▸ Task brief: Reproduce the material below with "gear icon" swapped for "cog icon" and everything else unchanged. Leave the pictures out of your output.

▸ Input material:

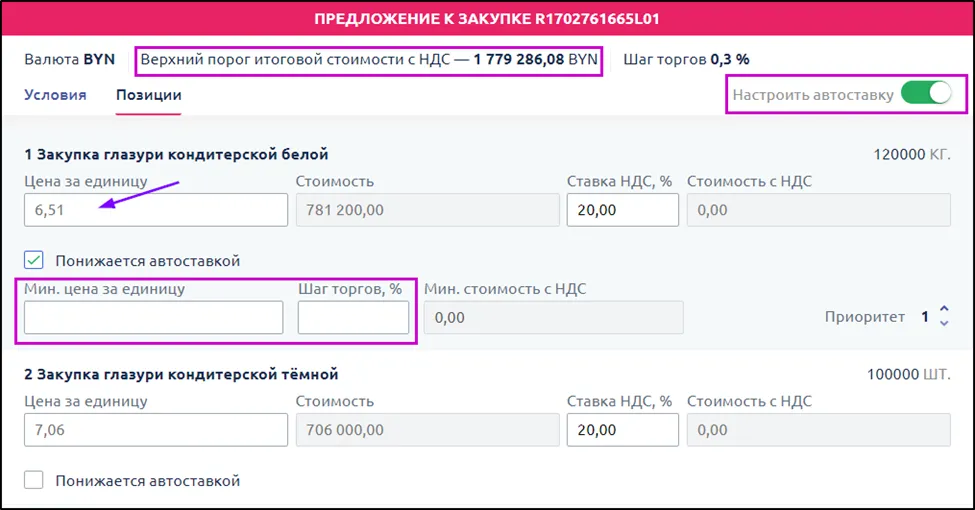Viewport: 975px width, 510px height.
Task: Click the Шаг торгов, % input box
Action: click(x=353, y=318)
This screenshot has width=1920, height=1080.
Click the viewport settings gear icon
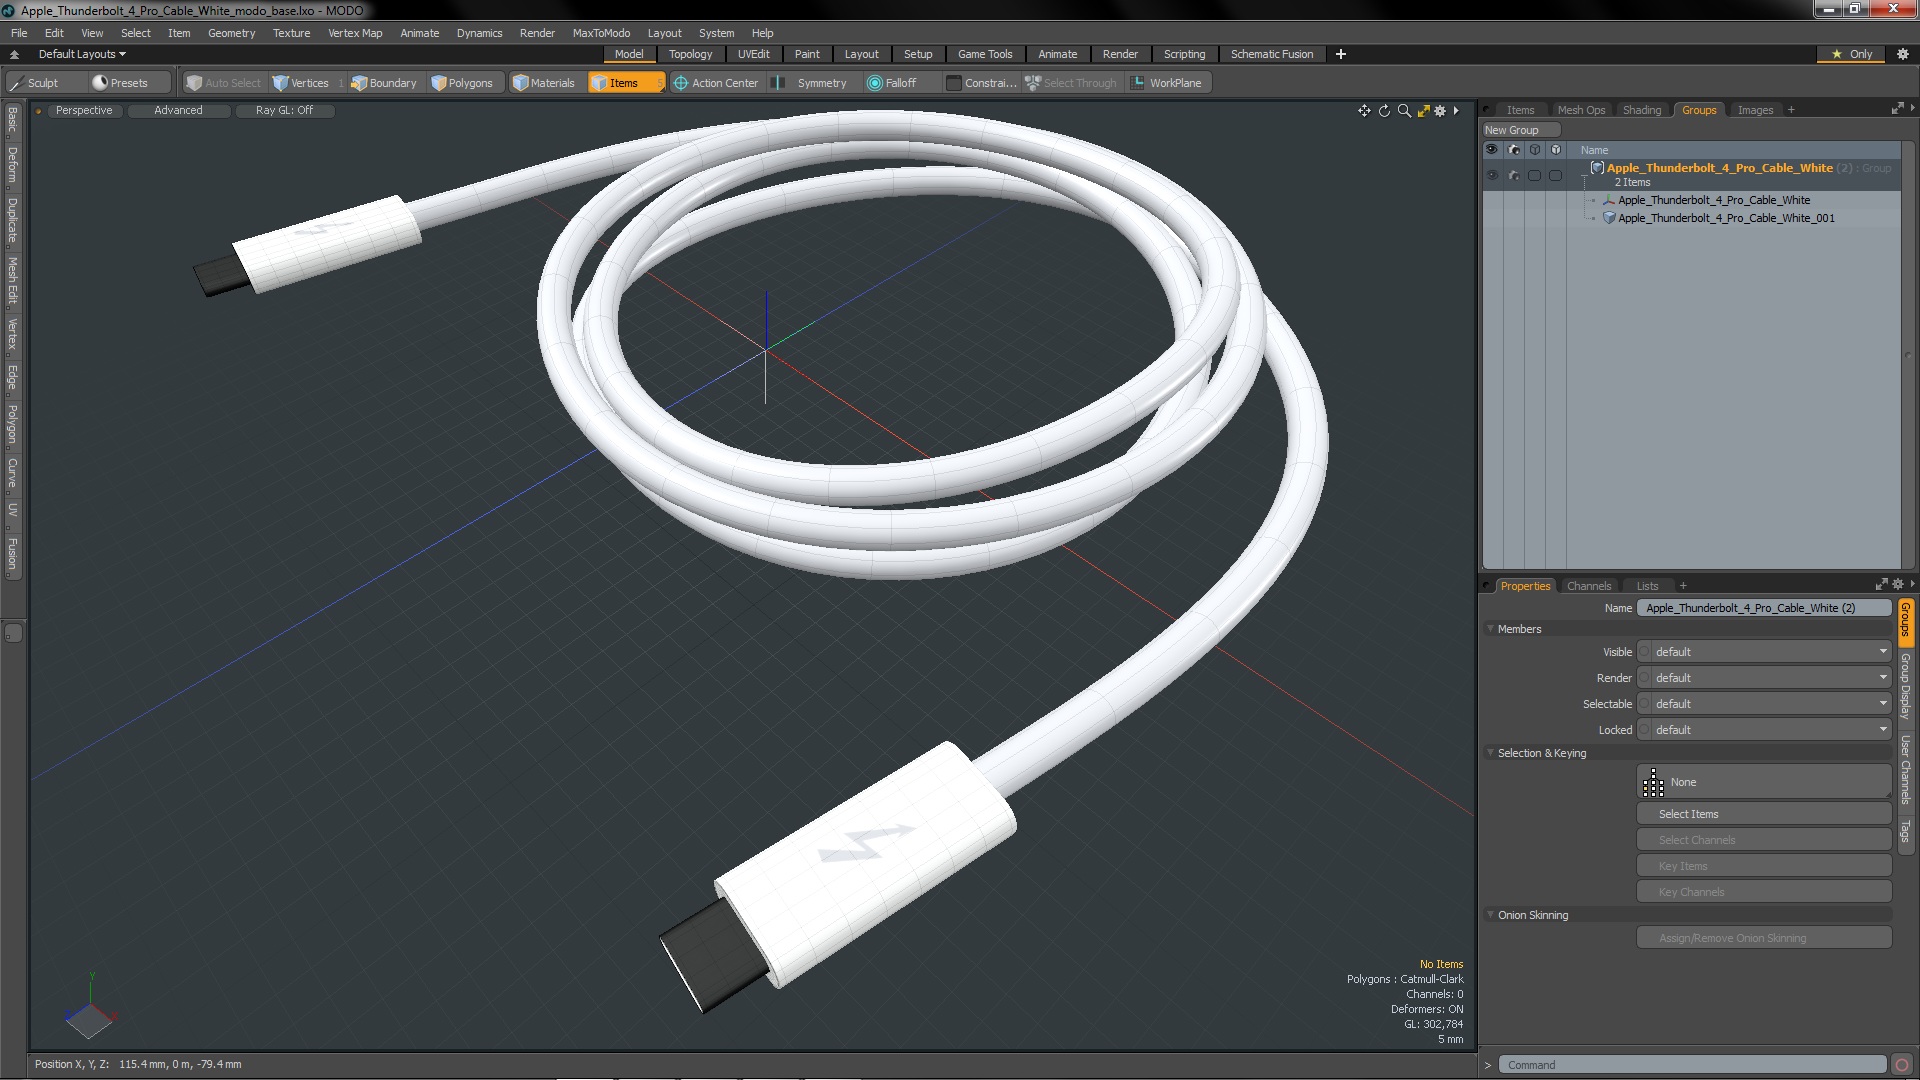(1440, 111)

▸ Output of the task:
Viewport: 975px width, 510px height.
Task: Click the Шаг торгов, % input box
Action: click(x=353, y=318)
This screenshot has width=1920, height=1080.
Click the viewport settings cog icon
(1440, 111)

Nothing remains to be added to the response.